田園生活はのんびりしていて戦争の緊迫感を忘れさせるようなところがあったが、アメリカ軍の空からの攻撃は日ごとにきびしさを増し、ついに地方都市にまで及ぶようになった。岡山市がやられ、焼け出された松本君の叔父夫婦が避難してきた。田圃に出て稲の手入れをしていると、B29が通りすぎるのが肉眼でも見えるようになった。ある朝、畑に出ていたら、西側で稲光がしたような気がした。間もなく広島に新型の爆弾が落とされ、町中が一瞬で木っ葉徴塵になった噂が西のほうから伝わってきた。どんな爆弾だったのか、どの程度の威力を発揮したのか、誰にもよくわからなかったが、たいへんな被害を受けたことだけは口から口へと伝わった。その正体が原子爆弾という新型の爆弾であることが知られるまでには、まだかなりの時間が必要であった。
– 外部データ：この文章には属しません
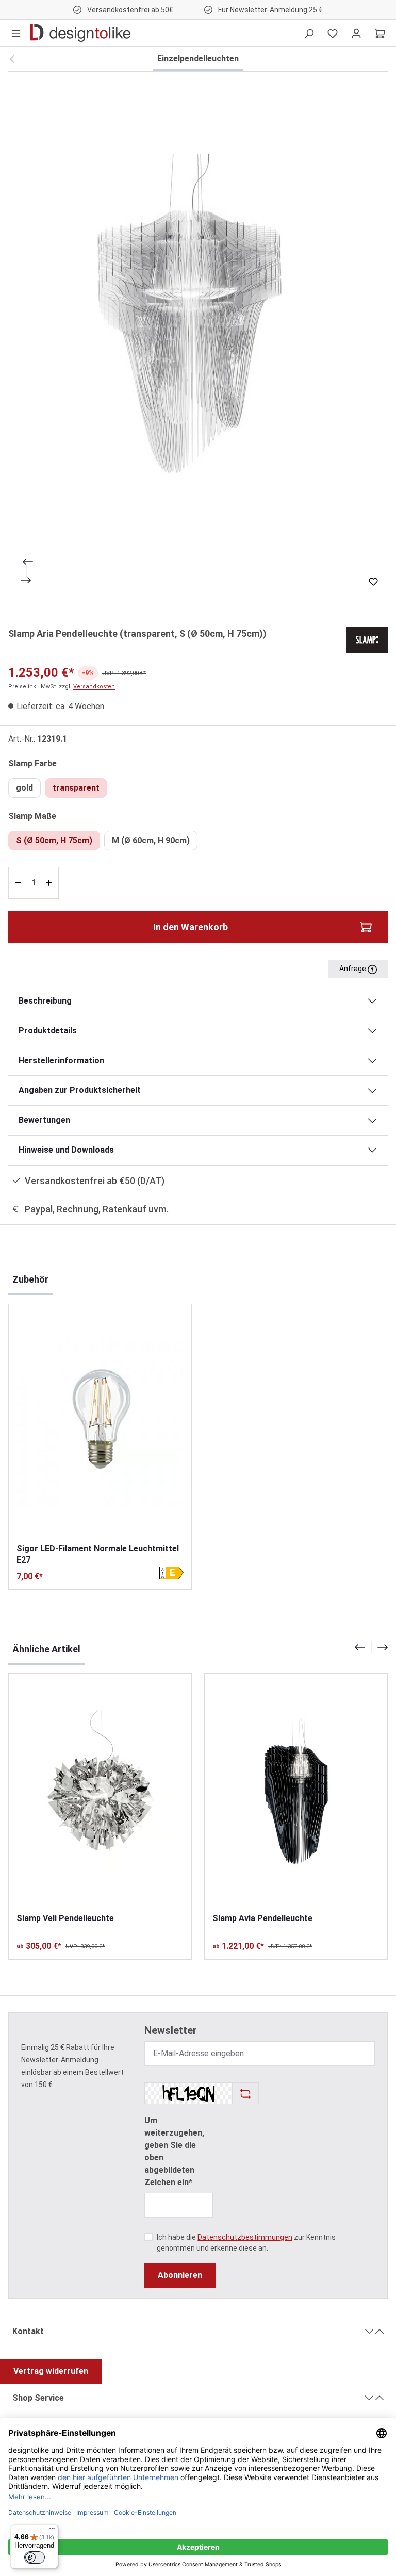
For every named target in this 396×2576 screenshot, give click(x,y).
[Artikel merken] (373, 581)
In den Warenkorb (190, 927)
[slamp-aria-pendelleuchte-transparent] (197, 343)
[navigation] (371, 1647)
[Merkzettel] (332, 33)
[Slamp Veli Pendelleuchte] (100, 1793)
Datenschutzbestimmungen (244, 2237)
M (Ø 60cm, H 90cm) (151, 840)
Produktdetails (48, 1031)
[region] (198, 343)
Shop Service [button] (38, 2398)
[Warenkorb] (380, 33)
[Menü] (16, 33)
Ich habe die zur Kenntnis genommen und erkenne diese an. (246, 2242)
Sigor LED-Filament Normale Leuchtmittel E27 (97, 1554)
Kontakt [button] (28, 2331)
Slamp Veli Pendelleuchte (65, 1918)
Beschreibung (45, 1001)
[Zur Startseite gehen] (80, 33)
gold (24, 788)
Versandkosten (94, 686)
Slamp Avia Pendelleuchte (262, 1918)
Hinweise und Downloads (66, 1150)
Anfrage (353, 968)
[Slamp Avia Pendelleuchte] (296, 1793)
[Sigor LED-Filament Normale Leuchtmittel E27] (100, 1423)
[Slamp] (367, 639)
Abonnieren (180, 2275)
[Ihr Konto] (356, 33)
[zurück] (12, 59)
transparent (76, 788)
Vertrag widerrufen (50, 2371)
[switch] (34, 2557)
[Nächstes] (26, 580)
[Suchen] (309, 33)
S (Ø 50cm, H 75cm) (54, 840)
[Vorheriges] (26, 561)
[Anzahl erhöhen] (50, 883)
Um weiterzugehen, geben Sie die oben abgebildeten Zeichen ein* (174, 2151)
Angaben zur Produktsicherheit (80, 1090)
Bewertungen (44, 1120)
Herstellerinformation (61, 1060)
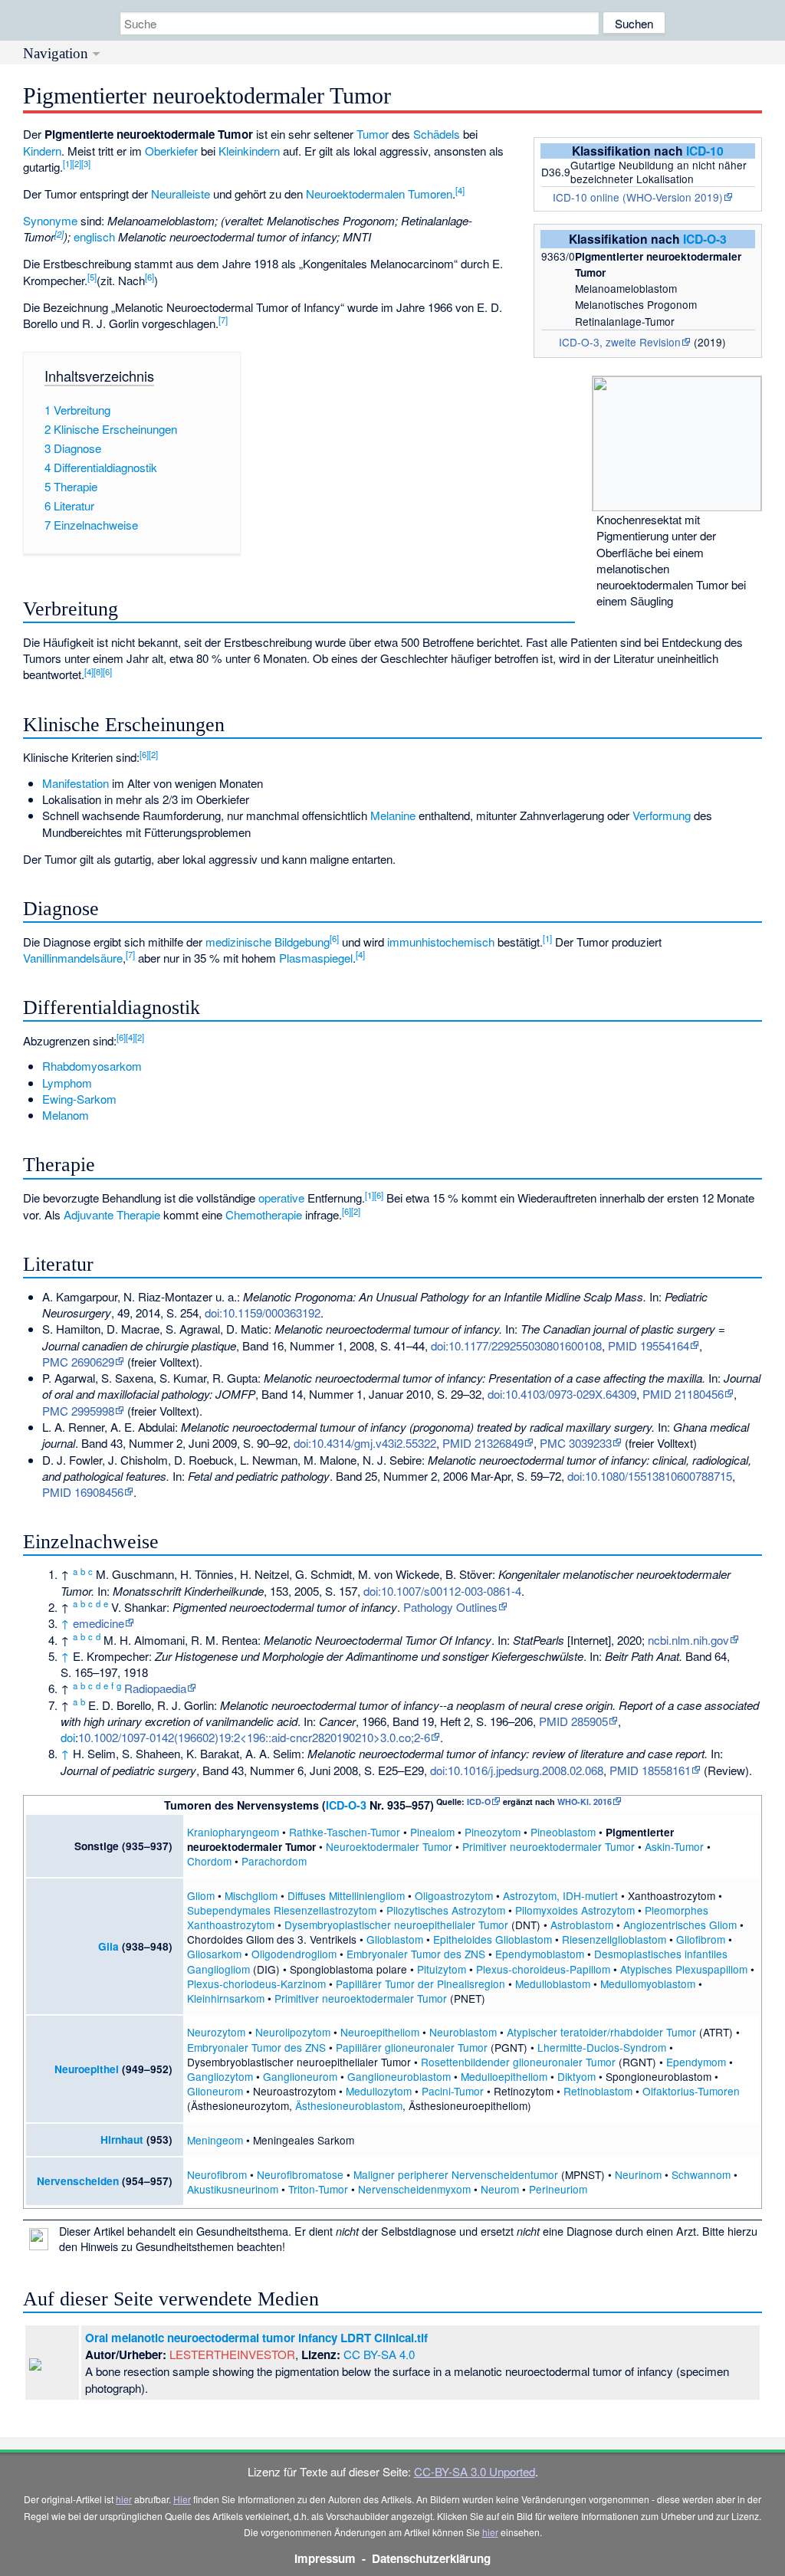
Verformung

私にも、それから大半の日本人にも、原子爆弾に対する予備知識はなかった。ただピカリと光ってドーンと音がしただけで、十万人以上の人が死に、金魚鉢の中の金魚が焼け死にしたと聞いて、きっと長尾の奴もやられたに違いないと胸が痛くなった。もうこれで戦争もいよいよ終りだと私は直感した。八月十四日になって、ラジオ放送で天皇の玉音放送があると報じた時、私は確信をもって
「戦争が終わるんですよ」
と松本君の家の人たちに言った。松本君の叔父さんは、
「そんなことはないだろう。きっと国民を激励されるための放送だよ」
と反論したが、
「明日お聞きになればわかりますよ」
と私は相手にしなかった。
翌日の正午、ラジオの前に皆で集まると、「君が代」が演奏されてやがて玉音放送がはじまった。雑音が入り交って必ずしもよく聞こえなかったが、「堪え難きを堪え、忍び難きを忍んで…」という件に及んで、もはや疑いの余地はなくなった。日本国中が大きなショックを受けた瞬間であった。しかし、日本軍の軍靴に踏みにじられてきたアジアの被占領地の人々の反応は、もっと遥かに複雑なものであった。私の場合はせいぜい差別待遇を受けたり、憲兵隊に留置されたり、大学を退学処分にするぞと脅かされた程度にすぎないが、一家皆殺しにあったり、軍刀の試し斬りにあったりした人々がアジアにはどれだけいるかしれない。そういう人に比べたら、私の喜びは小さなものであり、「これでやっと自由になれる。チャンコロと罵られたりしないですむ」というささやかなものであった。